Exercise objective: Output the records in full, exactly as given.

Pixel coordinate grounding data:
--- --- ---
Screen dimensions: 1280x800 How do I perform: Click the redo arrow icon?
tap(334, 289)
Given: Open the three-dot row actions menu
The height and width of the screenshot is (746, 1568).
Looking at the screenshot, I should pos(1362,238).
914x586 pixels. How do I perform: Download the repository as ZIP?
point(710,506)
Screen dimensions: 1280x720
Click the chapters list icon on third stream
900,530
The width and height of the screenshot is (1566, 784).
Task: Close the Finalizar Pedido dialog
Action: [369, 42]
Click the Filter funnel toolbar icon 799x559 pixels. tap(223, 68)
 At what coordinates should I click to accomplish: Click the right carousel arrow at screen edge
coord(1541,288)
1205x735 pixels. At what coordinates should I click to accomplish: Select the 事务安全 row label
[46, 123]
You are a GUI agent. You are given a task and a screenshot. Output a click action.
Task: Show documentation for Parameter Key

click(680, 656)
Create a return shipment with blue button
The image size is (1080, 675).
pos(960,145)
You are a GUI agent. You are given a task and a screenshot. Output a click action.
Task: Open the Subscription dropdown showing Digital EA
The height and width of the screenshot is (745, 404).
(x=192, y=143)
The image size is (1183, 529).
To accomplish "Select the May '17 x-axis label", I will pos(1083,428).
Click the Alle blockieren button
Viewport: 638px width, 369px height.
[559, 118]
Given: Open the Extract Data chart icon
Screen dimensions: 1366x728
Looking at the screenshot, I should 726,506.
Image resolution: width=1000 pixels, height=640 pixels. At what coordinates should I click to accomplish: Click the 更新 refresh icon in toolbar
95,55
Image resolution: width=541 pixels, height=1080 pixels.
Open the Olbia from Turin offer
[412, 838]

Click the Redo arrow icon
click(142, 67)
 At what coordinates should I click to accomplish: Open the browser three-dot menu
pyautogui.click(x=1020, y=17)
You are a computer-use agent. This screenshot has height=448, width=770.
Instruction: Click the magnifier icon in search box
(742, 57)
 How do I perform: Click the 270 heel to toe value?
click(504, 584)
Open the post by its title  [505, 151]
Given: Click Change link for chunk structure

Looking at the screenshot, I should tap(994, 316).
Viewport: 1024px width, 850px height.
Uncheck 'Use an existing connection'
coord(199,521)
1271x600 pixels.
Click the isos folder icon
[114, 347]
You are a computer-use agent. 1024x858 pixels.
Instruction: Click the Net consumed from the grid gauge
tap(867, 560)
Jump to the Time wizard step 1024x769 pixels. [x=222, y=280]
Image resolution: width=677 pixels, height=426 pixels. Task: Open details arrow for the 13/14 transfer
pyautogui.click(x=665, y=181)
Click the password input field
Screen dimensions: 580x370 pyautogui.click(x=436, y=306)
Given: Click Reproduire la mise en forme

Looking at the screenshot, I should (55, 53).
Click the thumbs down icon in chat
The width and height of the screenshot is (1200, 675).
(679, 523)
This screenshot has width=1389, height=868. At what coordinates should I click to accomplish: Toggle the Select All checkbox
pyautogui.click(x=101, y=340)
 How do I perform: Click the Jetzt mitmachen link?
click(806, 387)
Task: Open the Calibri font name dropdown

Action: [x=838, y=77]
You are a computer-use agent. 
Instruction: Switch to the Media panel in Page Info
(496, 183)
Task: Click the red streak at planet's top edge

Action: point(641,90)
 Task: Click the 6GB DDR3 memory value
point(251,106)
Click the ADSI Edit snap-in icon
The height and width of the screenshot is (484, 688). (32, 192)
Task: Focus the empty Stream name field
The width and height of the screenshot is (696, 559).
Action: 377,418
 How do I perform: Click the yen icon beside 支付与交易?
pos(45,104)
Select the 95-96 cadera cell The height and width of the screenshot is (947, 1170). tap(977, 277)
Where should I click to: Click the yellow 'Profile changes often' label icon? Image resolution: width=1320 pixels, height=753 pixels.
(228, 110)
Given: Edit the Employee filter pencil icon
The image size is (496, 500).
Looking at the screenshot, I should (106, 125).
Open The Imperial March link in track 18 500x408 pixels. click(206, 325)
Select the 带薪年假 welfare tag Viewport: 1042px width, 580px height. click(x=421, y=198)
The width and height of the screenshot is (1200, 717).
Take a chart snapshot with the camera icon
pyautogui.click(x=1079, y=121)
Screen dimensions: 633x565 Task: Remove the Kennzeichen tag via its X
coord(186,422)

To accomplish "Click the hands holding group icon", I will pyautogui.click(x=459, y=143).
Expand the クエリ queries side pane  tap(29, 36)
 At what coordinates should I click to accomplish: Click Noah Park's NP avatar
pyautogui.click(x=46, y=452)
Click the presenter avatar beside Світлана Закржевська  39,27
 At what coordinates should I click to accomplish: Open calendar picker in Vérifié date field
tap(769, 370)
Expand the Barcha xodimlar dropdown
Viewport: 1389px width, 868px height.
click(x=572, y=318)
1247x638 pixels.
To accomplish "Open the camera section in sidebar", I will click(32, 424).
--- --- ---
Result of this task:
Screen dimensions: 1280x800 How do I perform: Click the redo arrow icon?
tap(334, 289)
Given: Open the three-dot row actions menu
The height and width of the screenshot is (746, 1568).
Looking at the screenshot, I should pos(1362,238).
914x586 pixels. How do I perform: Download the repository as ZIP?
point(710,506)
Screen dimensions: 1280x720
Click the chapters list icon on third stream
900,530
The width and height of the screenshot is (1566, 784).
Task: Close the Finalizar Pedido dialog
Action: [369, 42]
Click the Filter funnel toolbar icon 799x559 pixels. tap(223, 68)
 At what coordinates should I click to accomplish: Click the right carousel arrow at screen edge
coord(1541,288)
1205x735 pixels. At what coordinates should I click to accomplish: Select the 事务安全 row label
[46, 123]
You are a GUI agent. You are given a task and a screenshot. Output a click action.
Task: Show documentation for Parameter Key

click(680, 656)
Create a return shipment with blue button
The image size is (1080, 675).
pos(960,145)
You are a GUI agent. You are given a task and a screenshot. Output a click action.
Task: Open the Subscription dropdown showing Digital EA
The height and width of the screenshot is (745, 404).
(x=192, y=143)
The image size is (1183, 529).
To accomplish "Select the May '17 x-axis label", I will pos(1083,428).
Click the Alle blockieren button
Viewport: 638px width, 369px height.
[559, 118]
Given: Open the Extract Data chart icon
Screen dimensions: 1366x728
Looking at the screenshot, I should 726,506.
Image resolution: width=1000 pixels, height=640 pixels. At what coordinates should I click to accomplish: Click the 更新 refresh icon in toolbar
95,55
Image resolution: width=541 pixels, height=1080 pixels.
Open the Olbia from Turin offer
[412, 838]

Click the Redo arrow icon
click(142, 67)
 At what coordinates should I click to accomplish: Open the browser three-dot menu
pyautogui.click(x=1020, y=17)
You are a computer-use agent. This screenshot has height=448, width=770.
Instruction: Click the magnifier icon in search box
(742, 57)
 How do I perform: Click the 270 heel to toe value?
click(504, 584)
Open the post by its title  [505, 151]
Given: Click Change link for chunk structure

Looking at the screenshot, I should tap(994, 316).
Viewport: 1024px width, 850px height.
Uncheck 'Use an existing connection'
coord(199,521)
1271x600 pixels.
Click the isos folder icon
[114, 347]
You are a computer-use agent. 1024x858 pixels.
Instruction: Click the Net consumed from the grid gauge
tap(867, 560)
Jump to the Time wizard step 1024x769 pixels. [x=222, y=280]
Image resolution: width=677 pixels, height=426 pixels. Task: Open details arrow for the 13/14 transfer
pyautogui.click(x=665, y=181)
Click the password input field
Screen dimensions: 580x370 pyautogui.click(x=436, y=306)
Given: Click Reproduire la mise en forme

Looking at the screenshot, I should (55, 53).
Click the thumbs down icon in chat
The width and height of the screenshot is (1200, 675).
(679, 523)
This screenshot has width=1389, height=868. At what coordinates should I click to accomplish: Toggle the Select All checkbox
pyautogui.click(x=101, y=340)
 How do I perform: Click the Jetzt mitmachen link?
click(806, 387)
Task: Open the Calibri font name dropdown

Action: [x=838, y=77]
You are a computer-use agent. 
Instruction: Switch to the Media panel in Page Info
(496, 183)
Task: Click the red streak at planet's top edge

Action: point(641,90)
 Task: Click the 6GB DDR3 memory value
point(251,106)
Click the ADSI Edit snap-in icon
The height and width of the screenshot is (484, 688). (32, 192)
Task: Focus the empty Stream name field
The width and height of the screenshot is (696, 559).
Action: 377,418
 How do I perform: Click the yen icon beside 支付与交易?
pos(45,104)
Select the 95-96 cadera cell The height and width of the screenshot is (947, 1170). tap(977, 277)
Where should I click to: Click the yellow 'Profile changes often' label icon? Image resolution: width=1320 pixels, height=753 pixels.
(228, 110)
Given: Edit the Employee filter pencil icon
The image size is (496, 500).
Looking at the screenshot, I should (106, 125).
Open The Imperial March link in track 18 500x408 pixels. click(206, 325)
Select the 带薪年假 welfare tag Viewport: 1042px width, 580px height. click(x=421, y=198)
The width and height of the screenshot is (1200, 717).
Take a chart snapshot with the camera icon
pyautogui.click(x=1079, y=121)
Screen dimensions: 633x565 Task: Remove the Kennzeichen tag via its X
coord(186,422)

To accomplish "Click the hands holding group icon", I will pyautogui.click(x=459, y=143).
Expand the クエリ queries side pane  tap(29, 36)
 At what coordinates should I click to accomplish: Click Noah Park's NP avatar
pyautogui.click(x=46, y=452)
Click the presenter avatar beside Світлана Закржевська  39,27
 At what coordinates should I click to accomplish: Open calendar picker in Vérifié date field
tap(769, 370)
Expand the Barcha xodimlar dropdown
Viewport: 1389px width, 868px height.
click(x=572, y=318)
1247x638 pixels.
To accomplish "Open the camera section in sidebar", I will click(32, 424).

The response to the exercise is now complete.